The accused was tested at Casuarina Prison by Ms Doyle on 15 October 2013 using the International Second Language Proficiency Ratings test (ISLPR). The ISLPR test was developed by Dr David Ingram 30 years ago. The test has four components that assess the skills of listening, speaking, reading and writing. In this case, Ms Doyle was asked only to administer the listening and speaking components. The test consists of a face‑to‑face interview in which a series of questions are asked which attempt to push the candidate to their language ceiling. The questions are not scripted and appear to follow the natural flow of a conversation. In this case the administration of the test was videotaped and subsequently reviewed by Dr Ingram. Proficiency is assessed using a scale from 0 to 5 with pluses or minuses used within that scale.
In a joint report prepared by Ms Doyle and Dr Ingram, the accused was rated at 1- for speaking and 1 for listening. A person with 1- speaking proficiency is able to satisfy their own immediate predictable needs using predominantly formulaic language. Such a person can communicate simple, predictable personal information about themselves and significant others. Their original utterances are telegraphic and distorted; production is very hesitant with frequent long pauses between words and repetition of the question. At this level language usually consists of short phrases and longer utterances tend to be fractured with incomplete grammar.
The accused's language behaviour during the testing featured the following:
1.Answers were generally one or two word responses with some longer utterances that were fractured or had grammatical errors.
2.Very short responses that required a prompting question.
3.He was not able to extrapolate or extend answers without prompting or questioning.
People with a level 1 listening ability are able to understand enough to participate in very simple face‑to‑face conversations with a sympathetic or experienced member of the public. Such conversations are usually directly related to the person's basic transactional needs or on very familiar topics. Such people usually understand only when the content of an utterance is predictable. Understanding of information is usually very imprecise. The ability to follow a meaning across a series of utterances is usually only possible where those utterances are very simple, restricted in number and where the context provides strong support. Generally, such people require novel utterances to be slow and deliberate and repetition, paraphrase and the support of mime and gesture may be required. Such a person can understand basic questions and statements in simple transactions in familiar situations. They can understand questions about related basic likes and dislikes. Provided they are supported by the context imposed in a relatively concrete and focussed form, such people can understand simple questions about the past, present and future in regard to themselves and highly significant others.
During testing, the accused generally responded appropriately to questions in simple present and past tenses, present perfect tense and where quantity was involved. He misinterpreted or answered inappropriately some simple questions, often negating what he had just said in another sentence.
Ms Doyle and Dr Ingram were also asked to review and offer an opinion on the recorded police interviews. They said that the initial questions regarding name, age, place of residence and basic family information were of a level that the accused was capable of understanding. However, the questioning then moved to more complex questions which may not have been readily understood.

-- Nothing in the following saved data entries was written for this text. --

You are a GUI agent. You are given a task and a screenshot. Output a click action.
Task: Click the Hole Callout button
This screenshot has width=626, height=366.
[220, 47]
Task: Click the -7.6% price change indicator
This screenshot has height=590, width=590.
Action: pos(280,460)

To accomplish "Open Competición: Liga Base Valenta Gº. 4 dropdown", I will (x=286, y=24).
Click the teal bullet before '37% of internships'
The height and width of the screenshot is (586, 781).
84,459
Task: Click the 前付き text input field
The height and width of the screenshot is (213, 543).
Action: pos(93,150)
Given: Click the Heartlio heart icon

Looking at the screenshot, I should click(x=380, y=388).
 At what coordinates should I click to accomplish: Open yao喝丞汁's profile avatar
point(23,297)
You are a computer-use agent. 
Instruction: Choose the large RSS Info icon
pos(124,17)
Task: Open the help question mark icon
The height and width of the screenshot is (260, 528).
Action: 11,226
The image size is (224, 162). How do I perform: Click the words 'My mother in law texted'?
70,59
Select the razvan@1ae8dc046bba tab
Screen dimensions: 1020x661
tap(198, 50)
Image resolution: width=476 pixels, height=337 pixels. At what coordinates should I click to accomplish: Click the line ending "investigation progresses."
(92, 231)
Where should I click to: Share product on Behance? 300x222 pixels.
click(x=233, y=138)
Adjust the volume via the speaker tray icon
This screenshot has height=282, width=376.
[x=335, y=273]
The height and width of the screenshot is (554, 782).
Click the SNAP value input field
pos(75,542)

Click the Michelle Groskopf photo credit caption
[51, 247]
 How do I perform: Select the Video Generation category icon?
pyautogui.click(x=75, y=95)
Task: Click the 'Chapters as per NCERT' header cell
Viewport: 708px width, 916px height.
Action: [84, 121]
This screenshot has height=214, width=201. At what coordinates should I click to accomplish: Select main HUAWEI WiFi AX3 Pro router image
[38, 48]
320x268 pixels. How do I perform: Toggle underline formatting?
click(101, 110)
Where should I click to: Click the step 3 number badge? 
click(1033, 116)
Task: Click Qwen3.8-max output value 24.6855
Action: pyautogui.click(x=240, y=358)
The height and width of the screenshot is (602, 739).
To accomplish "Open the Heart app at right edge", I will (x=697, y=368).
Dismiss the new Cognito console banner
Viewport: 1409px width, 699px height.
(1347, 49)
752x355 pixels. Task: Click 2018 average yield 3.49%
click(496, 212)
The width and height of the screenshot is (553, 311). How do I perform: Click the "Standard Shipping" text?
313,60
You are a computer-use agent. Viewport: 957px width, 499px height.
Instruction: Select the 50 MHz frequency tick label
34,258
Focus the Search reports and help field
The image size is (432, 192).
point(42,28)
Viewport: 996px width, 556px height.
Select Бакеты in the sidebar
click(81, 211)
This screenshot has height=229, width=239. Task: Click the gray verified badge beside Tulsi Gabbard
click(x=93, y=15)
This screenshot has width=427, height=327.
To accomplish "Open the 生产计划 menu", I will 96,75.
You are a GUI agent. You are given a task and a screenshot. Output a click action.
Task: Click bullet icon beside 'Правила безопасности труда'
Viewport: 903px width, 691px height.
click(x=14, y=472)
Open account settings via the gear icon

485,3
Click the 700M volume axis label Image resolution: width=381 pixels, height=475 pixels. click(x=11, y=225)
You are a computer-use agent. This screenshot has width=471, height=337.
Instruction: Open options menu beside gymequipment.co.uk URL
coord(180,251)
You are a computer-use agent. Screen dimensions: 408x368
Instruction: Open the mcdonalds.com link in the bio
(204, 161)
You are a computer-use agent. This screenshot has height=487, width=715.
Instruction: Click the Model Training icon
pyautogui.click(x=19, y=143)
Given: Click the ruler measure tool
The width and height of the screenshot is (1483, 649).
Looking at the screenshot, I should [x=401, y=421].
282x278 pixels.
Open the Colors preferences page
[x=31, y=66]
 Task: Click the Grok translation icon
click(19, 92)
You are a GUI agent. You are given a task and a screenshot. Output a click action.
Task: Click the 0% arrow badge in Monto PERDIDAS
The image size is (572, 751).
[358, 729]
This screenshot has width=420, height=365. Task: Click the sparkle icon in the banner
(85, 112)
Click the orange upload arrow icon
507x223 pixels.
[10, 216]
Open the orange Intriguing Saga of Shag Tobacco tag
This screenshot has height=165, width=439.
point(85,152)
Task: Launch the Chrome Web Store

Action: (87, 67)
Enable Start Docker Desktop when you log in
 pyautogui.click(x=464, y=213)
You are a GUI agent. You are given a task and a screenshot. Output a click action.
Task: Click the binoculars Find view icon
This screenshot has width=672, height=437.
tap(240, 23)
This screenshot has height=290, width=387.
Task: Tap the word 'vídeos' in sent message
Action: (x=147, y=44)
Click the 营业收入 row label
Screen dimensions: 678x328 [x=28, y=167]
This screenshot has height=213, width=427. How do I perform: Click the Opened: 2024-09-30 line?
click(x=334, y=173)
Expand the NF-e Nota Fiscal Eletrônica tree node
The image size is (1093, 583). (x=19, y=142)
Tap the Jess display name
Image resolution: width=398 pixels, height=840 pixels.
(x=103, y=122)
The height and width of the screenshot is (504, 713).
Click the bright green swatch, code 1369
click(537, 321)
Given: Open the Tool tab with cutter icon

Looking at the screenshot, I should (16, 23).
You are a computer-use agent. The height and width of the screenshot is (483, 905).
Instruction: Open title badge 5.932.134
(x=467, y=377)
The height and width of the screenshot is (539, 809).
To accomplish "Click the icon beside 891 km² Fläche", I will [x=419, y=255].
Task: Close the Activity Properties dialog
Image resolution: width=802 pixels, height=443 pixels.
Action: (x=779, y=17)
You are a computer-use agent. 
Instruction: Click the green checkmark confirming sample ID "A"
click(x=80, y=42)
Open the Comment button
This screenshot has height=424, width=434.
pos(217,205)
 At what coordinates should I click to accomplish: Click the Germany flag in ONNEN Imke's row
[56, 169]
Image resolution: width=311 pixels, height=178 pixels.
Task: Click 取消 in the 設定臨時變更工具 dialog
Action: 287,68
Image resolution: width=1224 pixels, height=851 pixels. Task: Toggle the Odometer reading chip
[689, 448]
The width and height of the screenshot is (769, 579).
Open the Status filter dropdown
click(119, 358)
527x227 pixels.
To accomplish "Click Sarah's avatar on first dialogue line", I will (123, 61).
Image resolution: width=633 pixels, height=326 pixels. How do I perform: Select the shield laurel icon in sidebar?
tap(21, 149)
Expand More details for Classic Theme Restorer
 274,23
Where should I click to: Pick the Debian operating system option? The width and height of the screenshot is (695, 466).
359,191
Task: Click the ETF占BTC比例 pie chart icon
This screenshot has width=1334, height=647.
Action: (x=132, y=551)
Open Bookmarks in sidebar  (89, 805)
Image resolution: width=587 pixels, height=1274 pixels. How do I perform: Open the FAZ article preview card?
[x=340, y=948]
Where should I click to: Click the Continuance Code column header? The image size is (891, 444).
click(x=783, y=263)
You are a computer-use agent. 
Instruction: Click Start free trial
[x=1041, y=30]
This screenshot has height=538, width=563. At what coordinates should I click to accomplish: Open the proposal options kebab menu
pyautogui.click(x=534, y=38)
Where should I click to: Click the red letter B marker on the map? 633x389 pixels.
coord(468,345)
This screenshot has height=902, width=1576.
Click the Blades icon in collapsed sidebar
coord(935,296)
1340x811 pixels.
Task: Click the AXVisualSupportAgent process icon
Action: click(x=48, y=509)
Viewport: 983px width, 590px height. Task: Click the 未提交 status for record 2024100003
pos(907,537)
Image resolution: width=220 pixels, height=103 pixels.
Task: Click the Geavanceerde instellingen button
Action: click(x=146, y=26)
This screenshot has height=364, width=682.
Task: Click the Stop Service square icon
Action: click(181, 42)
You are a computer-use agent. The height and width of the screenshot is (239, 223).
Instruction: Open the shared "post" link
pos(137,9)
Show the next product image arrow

The language used by the police was such as to require a proficiency of at least level 2 to confidently say that the listener would probably and regularly have understood what was being said. The test was applied some 12 months after the interview, but there was no reason to think that in that period the accused's English proficiency had regressed.
Ms Doyle and Dr Ingram took into account factors which may affect the accuracy of an assessment. They included the relevance of the test content to the interviewee, the degree of difficulty of a particular test, the familiarity or lack of familiarity of the examiner with the candidate's own variety of English, the experience of the examiner and test error. There are also factors that may be relevant to the particular candidate, such as a willingness to cooperate, mood, nervousness or shyness. They did not consider that such factors had any significant bearing on the reliability of their findings.
In the present case, the test results accorded with the assessment of the police interviews. Ms Doyle was taken to a number of the questions that were put to the accused which elicited more significant admissions. She expressed the view that these questions were of a level of complexity as to be unlikely to have been understood by the accused.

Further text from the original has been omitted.